_PROBLEM REQUIREMENTS_
Search the entries for the word "raised". Copy every line that holds it.

_DATA EXTRACTS_

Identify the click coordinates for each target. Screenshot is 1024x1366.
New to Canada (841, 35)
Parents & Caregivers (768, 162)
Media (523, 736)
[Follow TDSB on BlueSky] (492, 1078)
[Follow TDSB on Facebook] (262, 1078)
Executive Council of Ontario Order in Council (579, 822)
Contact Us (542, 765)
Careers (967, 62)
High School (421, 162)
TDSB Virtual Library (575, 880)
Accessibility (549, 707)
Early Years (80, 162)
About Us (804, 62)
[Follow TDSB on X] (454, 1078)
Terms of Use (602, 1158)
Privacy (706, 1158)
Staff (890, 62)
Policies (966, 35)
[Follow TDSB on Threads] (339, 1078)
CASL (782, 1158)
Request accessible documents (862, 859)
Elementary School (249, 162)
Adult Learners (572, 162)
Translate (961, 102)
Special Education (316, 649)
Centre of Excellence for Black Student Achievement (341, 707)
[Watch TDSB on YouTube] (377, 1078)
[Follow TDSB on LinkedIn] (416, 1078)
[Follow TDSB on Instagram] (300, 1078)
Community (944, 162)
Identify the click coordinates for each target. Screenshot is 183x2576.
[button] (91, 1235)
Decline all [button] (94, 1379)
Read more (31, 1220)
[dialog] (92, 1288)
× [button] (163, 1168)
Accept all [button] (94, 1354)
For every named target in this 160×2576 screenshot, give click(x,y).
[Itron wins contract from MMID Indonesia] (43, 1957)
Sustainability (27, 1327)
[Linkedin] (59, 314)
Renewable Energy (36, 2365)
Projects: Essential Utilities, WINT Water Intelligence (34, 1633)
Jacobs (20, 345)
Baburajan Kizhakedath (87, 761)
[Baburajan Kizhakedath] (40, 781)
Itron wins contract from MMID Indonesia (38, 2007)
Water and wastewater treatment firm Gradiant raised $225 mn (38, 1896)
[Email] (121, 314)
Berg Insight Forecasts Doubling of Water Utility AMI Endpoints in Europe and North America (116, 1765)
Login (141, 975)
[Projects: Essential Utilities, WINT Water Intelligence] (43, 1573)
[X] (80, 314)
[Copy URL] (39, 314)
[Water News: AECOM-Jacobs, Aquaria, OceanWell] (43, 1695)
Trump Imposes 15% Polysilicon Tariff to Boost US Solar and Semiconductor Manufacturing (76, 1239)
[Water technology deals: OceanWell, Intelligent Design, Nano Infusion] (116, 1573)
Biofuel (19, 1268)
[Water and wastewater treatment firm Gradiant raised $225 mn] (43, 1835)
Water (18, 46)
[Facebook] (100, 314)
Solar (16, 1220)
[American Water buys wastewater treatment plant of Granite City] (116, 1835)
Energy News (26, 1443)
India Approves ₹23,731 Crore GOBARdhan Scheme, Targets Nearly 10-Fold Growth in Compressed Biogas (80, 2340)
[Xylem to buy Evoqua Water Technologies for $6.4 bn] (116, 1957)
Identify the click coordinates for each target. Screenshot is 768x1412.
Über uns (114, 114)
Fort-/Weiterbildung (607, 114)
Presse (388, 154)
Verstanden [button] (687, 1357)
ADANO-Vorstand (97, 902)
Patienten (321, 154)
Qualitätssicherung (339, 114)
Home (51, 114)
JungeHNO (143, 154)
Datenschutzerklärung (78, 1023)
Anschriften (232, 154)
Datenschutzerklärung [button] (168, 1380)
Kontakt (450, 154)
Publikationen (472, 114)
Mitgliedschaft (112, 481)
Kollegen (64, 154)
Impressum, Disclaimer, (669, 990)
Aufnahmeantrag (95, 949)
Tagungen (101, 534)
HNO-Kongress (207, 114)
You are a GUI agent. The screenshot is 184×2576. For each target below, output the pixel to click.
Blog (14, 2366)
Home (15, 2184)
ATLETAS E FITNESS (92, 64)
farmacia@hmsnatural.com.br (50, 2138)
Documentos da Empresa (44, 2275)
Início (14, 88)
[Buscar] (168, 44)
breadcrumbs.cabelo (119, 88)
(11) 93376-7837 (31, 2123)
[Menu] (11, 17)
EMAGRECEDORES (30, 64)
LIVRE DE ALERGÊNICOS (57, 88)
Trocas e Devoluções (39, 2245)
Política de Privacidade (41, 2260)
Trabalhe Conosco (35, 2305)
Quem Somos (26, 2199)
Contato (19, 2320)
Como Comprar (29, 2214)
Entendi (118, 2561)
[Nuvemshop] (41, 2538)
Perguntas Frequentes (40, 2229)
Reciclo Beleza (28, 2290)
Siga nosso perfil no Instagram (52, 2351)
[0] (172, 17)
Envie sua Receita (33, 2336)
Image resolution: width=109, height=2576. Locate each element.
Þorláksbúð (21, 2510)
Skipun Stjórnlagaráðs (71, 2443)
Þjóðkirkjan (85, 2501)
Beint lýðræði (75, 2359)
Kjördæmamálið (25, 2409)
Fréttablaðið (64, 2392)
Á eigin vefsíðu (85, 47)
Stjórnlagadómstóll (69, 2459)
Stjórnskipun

_ANSWER SECTION_
Water and wastewater treatment firm Gradiant raised $225 mn (38, 1896)
[Water and wastewater treatment firm Gradiant raised $225 mn] (43, 1835)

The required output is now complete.